On the last dive, fifteen seconds disappeared in a flow of growing peace and self-esteem. She held her breath, triumphing.

You’re beating the water again, she thought as she fetched her oysters.
Every dive makes you stronger.

Focused on her task, Kat barely felt it when a hand levered down on her head.

In the back of her mind, she knew it was Yoko trying a new, more effective method of jarring Kat out of the way as she grabbed for the oysters that Kat was holding.

Yoko didn’t usually make bodily contact.

But…damn—
damn
! There was something about the pressure on her skull, the claustrophobic weight heaving her down.

As faint as the push was, its power roared over Kat like a storm wave, pinning her, mentally freezing her limbs into helpless stumps.

In slow time, she felt the oysters slip from her hand, felt Yoko pushing off her body in a lunge for the booty. As Kat instinctively opened her mouth, a bubble of treasured air escaped upward, lost to the water.

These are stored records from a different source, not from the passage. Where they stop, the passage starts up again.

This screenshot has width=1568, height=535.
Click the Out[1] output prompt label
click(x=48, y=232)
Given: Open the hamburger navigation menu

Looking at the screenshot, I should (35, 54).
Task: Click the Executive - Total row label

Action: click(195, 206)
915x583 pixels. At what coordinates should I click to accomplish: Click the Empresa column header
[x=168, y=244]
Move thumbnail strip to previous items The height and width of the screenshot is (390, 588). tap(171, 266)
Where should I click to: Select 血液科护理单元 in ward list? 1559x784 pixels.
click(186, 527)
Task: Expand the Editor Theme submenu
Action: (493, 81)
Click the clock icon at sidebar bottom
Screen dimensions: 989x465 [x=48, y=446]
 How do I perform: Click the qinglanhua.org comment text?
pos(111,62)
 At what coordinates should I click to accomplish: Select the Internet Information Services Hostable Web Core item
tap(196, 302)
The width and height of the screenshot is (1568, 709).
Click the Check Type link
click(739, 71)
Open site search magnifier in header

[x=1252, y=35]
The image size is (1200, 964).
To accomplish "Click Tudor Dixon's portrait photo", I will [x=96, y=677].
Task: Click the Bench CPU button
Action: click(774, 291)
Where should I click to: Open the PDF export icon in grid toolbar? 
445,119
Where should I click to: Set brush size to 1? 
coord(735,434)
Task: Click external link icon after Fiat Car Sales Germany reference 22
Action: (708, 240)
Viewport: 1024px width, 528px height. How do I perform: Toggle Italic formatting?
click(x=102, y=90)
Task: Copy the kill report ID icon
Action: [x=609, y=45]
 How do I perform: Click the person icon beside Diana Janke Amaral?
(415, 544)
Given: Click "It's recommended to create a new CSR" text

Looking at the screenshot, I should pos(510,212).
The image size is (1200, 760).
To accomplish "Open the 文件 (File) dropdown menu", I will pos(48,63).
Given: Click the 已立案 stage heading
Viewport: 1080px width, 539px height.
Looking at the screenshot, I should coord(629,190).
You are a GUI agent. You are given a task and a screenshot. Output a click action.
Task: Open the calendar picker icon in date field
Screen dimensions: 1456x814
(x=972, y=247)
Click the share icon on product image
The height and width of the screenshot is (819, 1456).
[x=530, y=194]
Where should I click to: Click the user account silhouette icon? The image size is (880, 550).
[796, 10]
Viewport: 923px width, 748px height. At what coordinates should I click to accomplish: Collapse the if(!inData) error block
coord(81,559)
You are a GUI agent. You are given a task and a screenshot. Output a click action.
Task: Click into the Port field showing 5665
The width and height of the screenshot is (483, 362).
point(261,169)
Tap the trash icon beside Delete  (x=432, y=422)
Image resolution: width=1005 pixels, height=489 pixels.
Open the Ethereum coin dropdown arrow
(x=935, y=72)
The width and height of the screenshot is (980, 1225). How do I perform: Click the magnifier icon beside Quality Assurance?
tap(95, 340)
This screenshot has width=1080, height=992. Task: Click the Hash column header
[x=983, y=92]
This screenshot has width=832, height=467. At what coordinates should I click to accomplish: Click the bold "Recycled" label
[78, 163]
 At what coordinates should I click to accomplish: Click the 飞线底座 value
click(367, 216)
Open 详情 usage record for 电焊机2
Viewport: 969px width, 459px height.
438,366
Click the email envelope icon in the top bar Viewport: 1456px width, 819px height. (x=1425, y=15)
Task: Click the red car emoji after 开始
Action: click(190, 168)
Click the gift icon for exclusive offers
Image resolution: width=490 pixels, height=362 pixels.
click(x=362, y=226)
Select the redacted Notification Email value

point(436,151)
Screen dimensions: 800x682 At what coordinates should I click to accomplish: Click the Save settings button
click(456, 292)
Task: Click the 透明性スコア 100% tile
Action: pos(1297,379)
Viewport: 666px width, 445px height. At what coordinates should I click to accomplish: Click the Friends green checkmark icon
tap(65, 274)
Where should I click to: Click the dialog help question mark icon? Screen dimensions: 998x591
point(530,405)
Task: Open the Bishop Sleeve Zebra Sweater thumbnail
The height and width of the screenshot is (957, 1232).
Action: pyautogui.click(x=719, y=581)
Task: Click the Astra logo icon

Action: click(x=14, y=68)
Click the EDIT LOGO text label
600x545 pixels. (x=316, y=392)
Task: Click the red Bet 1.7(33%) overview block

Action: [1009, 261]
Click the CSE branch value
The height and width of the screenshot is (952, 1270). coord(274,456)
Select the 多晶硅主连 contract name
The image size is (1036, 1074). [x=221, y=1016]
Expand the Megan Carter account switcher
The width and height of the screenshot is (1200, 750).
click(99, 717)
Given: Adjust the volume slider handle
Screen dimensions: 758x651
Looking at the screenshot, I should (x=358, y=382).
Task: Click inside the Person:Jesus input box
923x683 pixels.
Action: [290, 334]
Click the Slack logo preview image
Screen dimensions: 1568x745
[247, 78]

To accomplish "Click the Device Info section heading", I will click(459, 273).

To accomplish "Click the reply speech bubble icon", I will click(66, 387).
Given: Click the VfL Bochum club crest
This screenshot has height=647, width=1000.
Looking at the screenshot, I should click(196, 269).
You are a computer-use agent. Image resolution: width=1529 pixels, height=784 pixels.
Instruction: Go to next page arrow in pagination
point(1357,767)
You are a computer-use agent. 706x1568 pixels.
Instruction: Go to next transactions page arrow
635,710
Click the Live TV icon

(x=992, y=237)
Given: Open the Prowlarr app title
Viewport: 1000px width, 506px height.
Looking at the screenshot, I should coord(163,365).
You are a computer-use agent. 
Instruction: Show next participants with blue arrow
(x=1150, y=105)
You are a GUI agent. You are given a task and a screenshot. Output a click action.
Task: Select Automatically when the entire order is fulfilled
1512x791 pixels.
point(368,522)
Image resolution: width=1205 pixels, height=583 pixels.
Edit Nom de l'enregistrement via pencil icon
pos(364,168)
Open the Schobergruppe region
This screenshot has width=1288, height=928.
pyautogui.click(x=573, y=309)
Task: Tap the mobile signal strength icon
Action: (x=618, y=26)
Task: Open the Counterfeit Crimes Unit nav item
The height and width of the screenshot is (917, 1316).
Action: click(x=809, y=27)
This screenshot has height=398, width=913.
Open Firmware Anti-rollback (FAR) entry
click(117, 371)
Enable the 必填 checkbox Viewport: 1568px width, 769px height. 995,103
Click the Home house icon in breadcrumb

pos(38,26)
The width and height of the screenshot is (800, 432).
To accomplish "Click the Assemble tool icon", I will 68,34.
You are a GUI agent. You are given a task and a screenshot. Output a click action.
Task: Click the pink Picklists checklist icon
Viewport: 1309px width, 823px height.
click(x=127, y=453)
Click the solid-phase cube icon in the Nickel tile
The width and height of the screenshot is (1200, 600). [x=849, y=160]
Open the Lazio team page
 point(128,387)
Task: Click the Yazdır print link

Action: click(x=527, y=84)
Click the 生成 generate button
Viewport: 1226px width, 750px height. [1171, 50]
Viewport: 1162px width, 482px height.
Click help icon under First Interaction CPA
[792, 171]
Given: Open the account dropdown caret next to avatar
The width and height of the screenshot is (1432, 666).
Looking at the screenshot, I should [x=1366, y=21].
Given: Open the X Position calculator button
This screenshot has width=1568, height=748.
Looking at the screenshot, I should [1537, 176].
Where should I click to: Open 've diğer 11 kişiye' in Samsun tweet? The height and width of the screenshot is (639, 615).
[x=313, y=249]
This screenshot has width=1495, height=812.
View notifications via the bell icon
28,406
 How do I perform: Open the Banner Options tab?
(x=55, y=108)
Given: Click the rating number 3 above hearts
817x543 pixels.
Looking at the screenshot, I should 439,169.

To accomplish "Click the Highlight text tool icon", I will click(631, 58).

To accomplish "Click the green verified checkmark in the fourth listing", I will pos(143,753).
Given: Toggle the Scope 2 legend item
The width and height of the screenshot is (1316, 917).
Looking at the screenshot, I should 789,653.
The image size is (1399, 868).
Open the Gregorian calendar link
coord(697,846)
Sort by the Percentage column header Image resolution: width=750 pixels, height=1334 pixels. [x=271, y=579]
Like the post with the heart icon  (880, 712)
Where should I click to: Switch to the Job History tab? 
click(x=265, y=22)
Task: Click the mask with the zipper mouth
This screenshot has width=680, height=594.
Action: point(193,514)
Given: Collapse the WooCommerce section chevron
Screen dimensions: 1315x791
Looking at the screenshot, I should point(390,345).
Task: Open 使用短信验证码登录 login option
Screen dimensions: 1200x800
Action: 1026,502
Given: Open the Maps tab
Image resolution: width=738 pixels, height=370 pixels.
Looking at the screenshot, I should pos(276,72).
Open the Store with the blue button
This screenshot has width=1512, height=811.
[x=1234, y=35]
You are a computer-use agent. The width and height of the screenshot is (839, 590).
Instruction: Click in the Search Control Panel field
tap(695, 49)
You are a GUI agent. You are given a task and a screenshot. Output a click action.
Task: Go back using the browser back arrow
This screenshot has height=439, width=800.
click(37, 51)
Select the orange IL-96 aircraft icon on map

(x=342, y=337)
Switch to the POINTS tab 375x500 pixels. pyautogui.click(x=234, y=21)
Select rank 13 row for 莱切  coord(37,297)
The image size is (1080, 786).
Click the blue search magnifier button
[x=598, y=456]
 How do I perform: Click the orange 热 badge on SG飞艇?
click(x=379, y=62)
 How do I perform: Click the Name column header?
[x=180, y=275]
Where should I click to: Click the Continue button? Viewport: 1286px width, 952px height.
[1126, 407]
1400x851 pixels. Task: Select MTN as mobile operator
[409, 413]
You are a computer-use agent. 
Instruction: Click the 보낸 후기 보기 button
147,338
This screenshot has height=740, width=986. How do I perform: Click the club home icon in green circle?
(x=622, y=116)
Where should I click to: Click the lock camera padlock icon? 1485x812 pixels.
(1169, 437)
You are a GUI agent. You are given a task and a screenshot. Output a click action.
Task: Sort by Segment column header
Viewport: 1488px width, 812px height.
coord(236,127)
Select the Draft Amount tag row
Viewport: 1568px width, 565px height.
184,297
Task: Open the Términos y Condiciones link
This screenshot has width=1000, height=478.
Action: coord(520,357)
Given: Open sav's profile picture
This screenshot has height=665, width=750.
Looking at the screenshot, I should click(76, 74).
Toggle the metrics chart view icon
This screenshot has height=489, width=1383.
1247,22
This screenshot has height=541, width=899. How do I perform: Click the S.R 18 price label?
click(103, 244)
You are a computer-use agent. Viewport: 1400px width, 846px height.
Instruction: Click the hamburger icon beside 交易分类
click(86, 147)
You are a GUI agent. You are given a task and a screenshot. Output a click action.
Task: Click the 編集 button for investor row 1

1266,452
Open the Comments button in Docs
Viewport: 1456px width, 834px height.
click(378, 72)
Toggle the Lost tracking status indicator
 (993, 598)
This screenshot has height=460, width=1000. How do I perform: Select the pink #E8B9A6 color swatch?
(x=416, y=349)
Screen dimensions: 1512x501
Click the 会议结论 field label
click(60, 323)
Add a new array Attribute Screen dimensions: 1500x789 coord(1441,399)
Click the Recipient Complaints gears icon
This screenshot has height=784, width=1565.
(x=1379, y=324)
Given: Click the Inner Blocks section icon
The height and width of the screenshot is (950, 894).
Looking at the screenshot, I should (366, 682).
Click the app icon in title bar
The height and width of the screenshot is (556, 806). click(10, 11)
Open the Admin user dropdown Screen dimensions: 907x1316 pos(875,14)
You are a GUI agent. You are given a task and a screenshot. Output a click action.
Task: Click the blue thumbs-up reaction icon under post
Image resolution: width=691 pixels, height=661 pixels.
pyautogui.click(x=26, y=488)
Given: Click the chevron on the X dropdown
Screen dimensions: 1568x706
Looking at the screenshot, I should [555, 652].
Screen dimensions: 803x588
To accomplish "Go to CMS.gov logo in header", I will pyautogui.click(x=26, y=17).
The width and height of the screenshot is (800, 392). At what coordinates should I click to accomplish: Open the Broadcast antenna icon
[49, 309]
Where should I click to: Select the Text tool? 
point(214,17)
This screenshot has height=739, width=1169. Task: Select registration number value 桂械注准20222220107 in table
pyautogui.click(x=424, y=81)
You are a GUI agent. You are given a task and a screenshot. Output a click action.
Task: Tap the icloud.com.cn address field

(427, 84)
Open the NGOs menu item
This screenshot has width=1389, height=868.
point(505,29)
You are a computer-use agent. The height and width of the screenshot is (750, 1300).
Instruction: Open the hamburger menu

Panic bathed her, a terrible memory wiping over her eyes—the one from years ago, the one she fought with every dive: water, so gorgeous and deadly and blue as it sheened over her like a glass ceiling. Waves, ebbing, flowing, as Kat, who was only nine, lay on the bottom of the ocean, trapped by the undertow.

Debilitating fear. A few moments that seemed like hours.

But the horrific serenity was slashed wide open as the pressure of the tide spat her back out of the water, coughing, gripping for breath. Her dad had rushed to her side, helping her to expel the water from her lungs, carrying her to a threadbare towel where he dried her and whispered an urgent pep talk of recovery.

Now, as she remembered, she could feel the water seeping into her like a transfusion of cold blood. It became a part of her, almost like the sea hadn’t forgotten. She’d been stolen from the ocean once, and it was taking her back, wasn’t it? Taking her…

No. No it wasn’t.

With an explosion of energy, Kat frantically lashed out with her clawed fingers, blindly catching Yoko as she grabbed for the falling oysters.

Kat choked on a gasp of water, then, quickly shutting her mouth, latched on to Yoko’s arm. The other diver’s eyes widened under her mask, like they always did when she acted surprised that someone was freaking out about something she considered quite minor.